• GIVEN TASK 1: According to the post about Lesotho's roads, how many of the ten camptowns does the single paved road connect?

Monday, January 16, 2006

April 26th 2003


Hi Everyone,

Maybe in Italy all roads lead to Rome but here in Lesotho the two roads lead to Maseru. This is the capital of Lesotho and is centrally located in the lowlands of the country. The first of the two roads leads connects the southern provincial capitals known as camptowns and is appropriately named the “southern road”. The second of the two roads connects the northern camptowns and is not surprisingly named the “northern road”. If a person wants to get honoree they could really argue it is really only one road that is divided by Maseru into a southern and northern half. This is the road that when there is a car accident, it probably happened on this road. This is also the road that people use to give directions and go anywhere.
This single two laned paved road connects eight of the ten camptowns. The other two camptowns are found deep in the mountains and have to be traversed by a dirt road. I would be willing to say that two-thirds of the people in Lesotho live with in an hour walk of this single paved road and that it makes up to eighty percent of the paved road in Lesotho. It is laid out so that no matter where I go in Lesotho it seems I end up on this one road and I am getting to know it well. Not only because I travel it a lot but because it lies about a hundred meters from the place I stay.
The road for the most part is not too bad. It is straight in the lowlands but when a person starts to get to the highlands it gets curvy, steep, and filled with potholes. I always thought I was good at riding in cars. A trip to the mountains on this road taught me that I could very well get carsick. The road has two speed limits. The first is for the camptown and many villages along the way and is about thirty miles per hour which here means forty. The other is for the clear open spaces and is about sixty-five miles per hour and often means a person drives at least seventy-five. This road though despite being the main route of travel does not have very much traffic. It has two rush hours right before when work starts which is no set time but totally dependent upon when the person feels like starting work and might range from seven in the morning till about ten. The other rush hour is right when work gets of which again is variable but might be between four and five in the afternoon. Rush hour in Lesotho means that you can actually see other cars on the road and will either pass or be passed by three or four cars during a thirty-minute trip. Off times means that a person more or less has the road to themselves especially the farther one gets away from the capital. By ten o’clock all traffic stops and I would not be surprised if between ten o’clock at night and five in the morning if less than thirty cars pass my house on the road.

• GIVEN TASK 2: In the entries below, reproduce the lines starting with the line containing "Task: Tap the red 6m ago timestamp" and going on through the line containing "Looking at the screenshot, I should click(x=87, y=34).", replacing "Given" with "Instruction" and changing nothing else. Leave the pictures out of your answer.

• Entries contained in a dataset:
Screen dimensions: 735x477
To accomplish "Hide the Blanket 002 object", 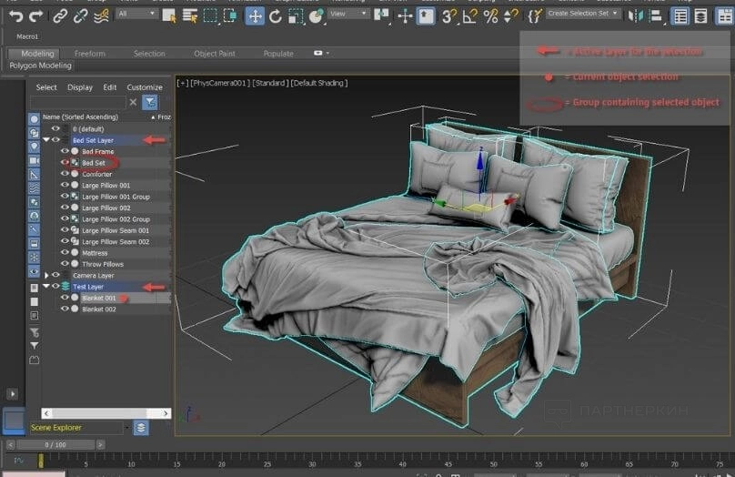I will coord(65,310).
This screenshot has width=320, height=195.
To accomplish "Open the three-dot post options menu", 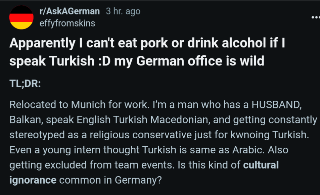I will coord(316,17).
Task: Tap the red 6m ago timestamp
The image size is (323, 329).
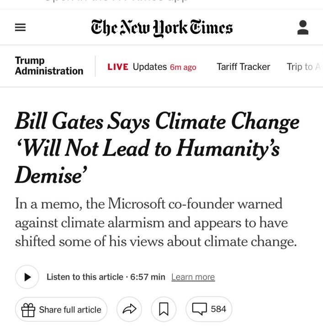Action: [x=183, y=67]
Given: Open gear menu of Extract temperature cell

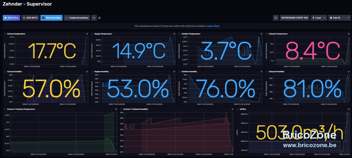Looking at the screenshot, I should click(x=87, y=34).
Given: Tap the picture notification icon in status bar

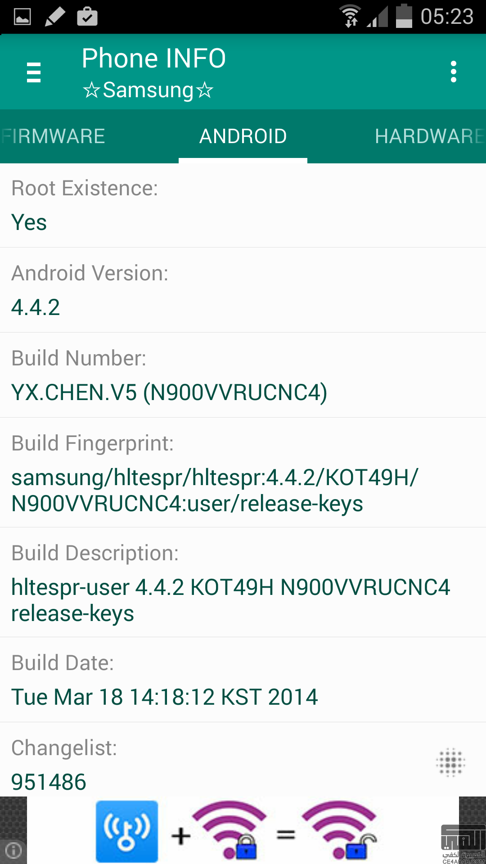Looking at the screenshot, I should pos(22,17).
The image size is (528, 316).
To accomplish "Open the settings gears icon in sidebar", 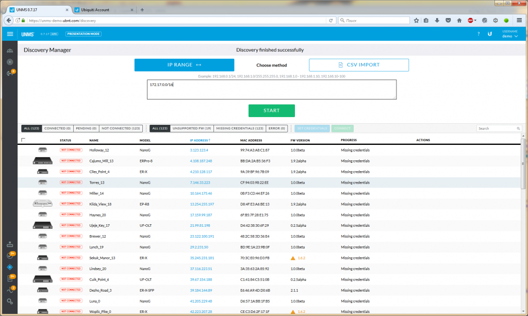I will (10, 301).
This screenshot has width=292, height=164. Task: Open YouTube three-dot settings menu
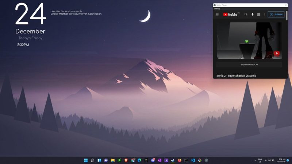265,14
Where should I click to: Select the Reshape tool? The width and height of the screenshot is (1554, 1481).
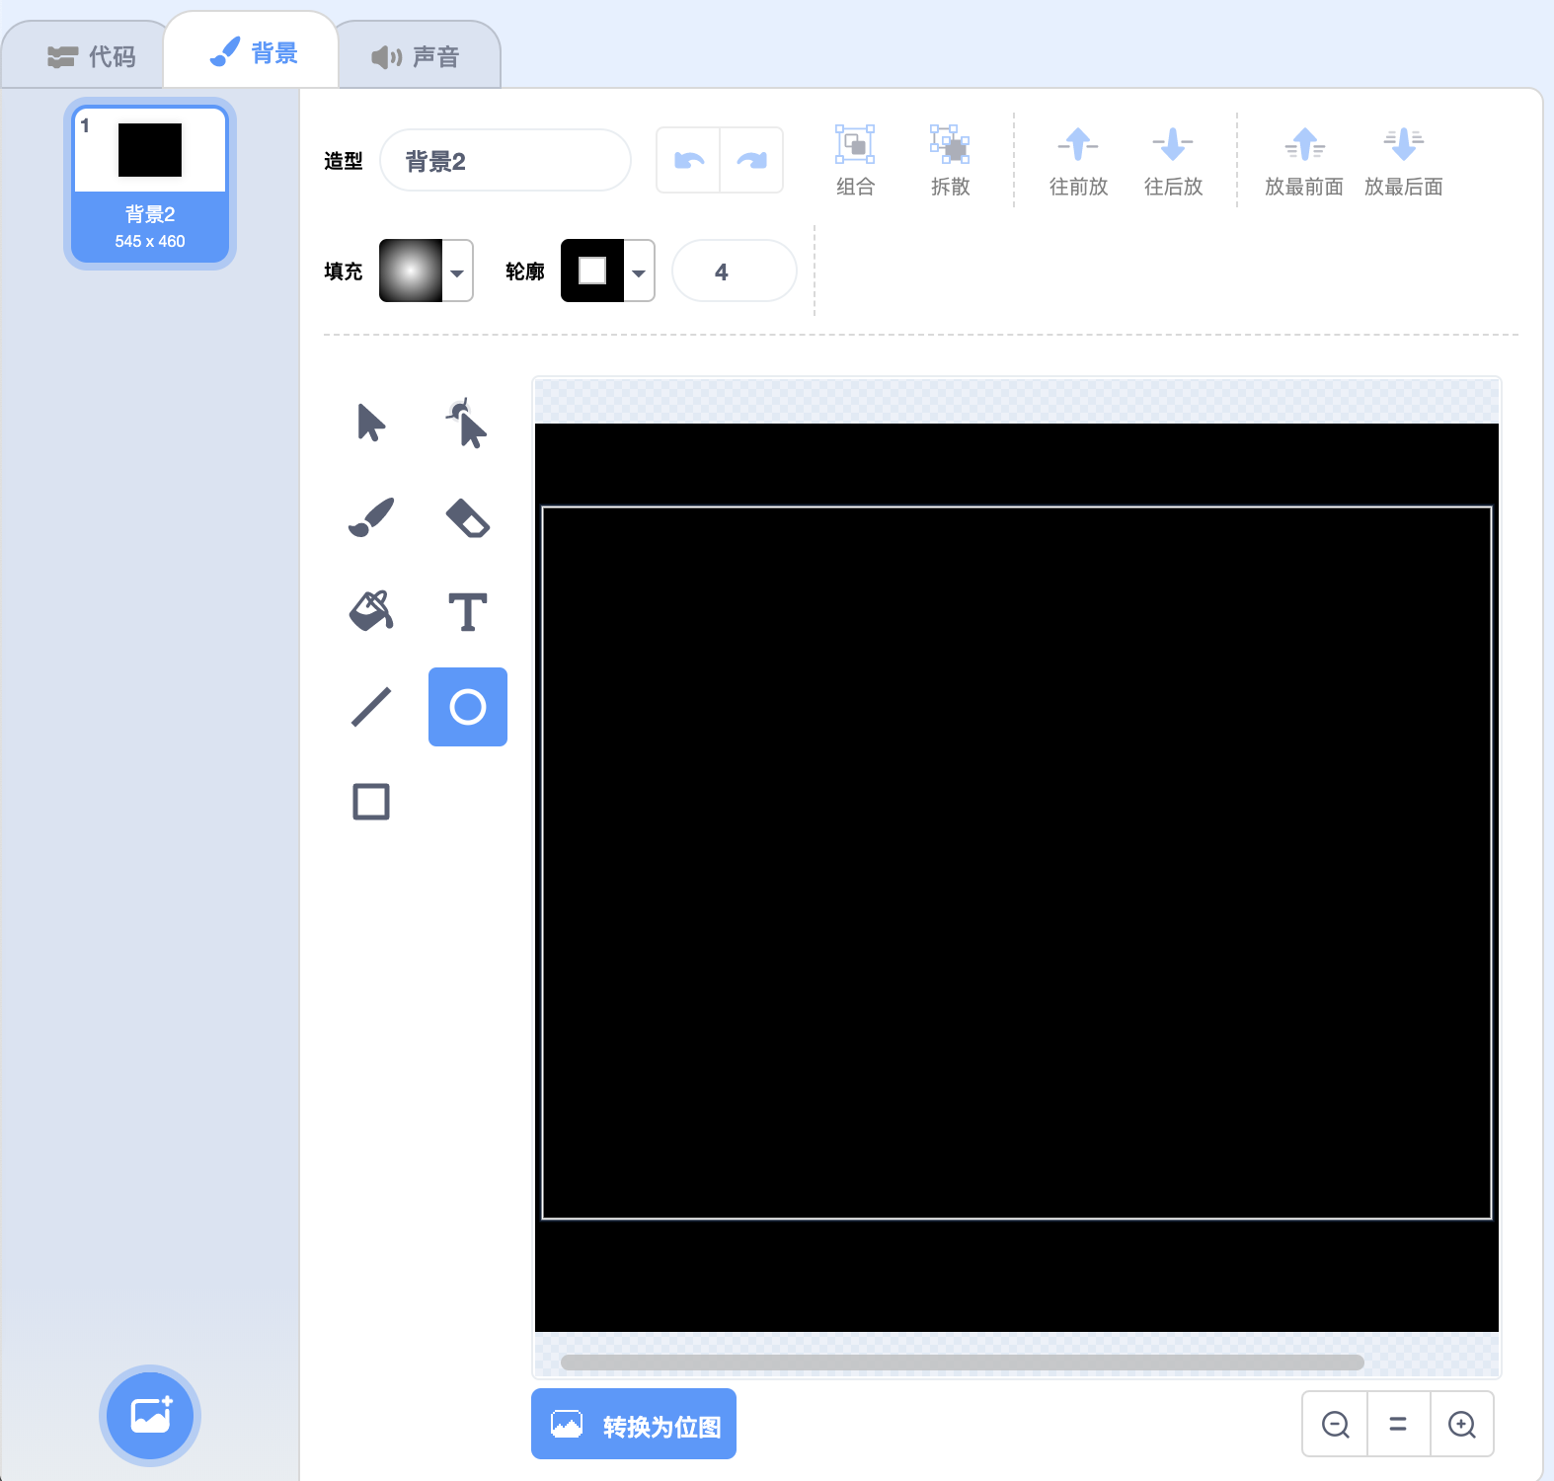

• COMPLETE ANSWER 1: Eight of the ten camptowns.

• COMPLETE ANSWER 2:
Task: Tap the red 6m ago timestamp
The image size is (323, 329).
Action: [x=183, y=67]
Instruction: Open gear menu of Extract temperature cell

Looking at the screenshot, I should click(x=87, y=34).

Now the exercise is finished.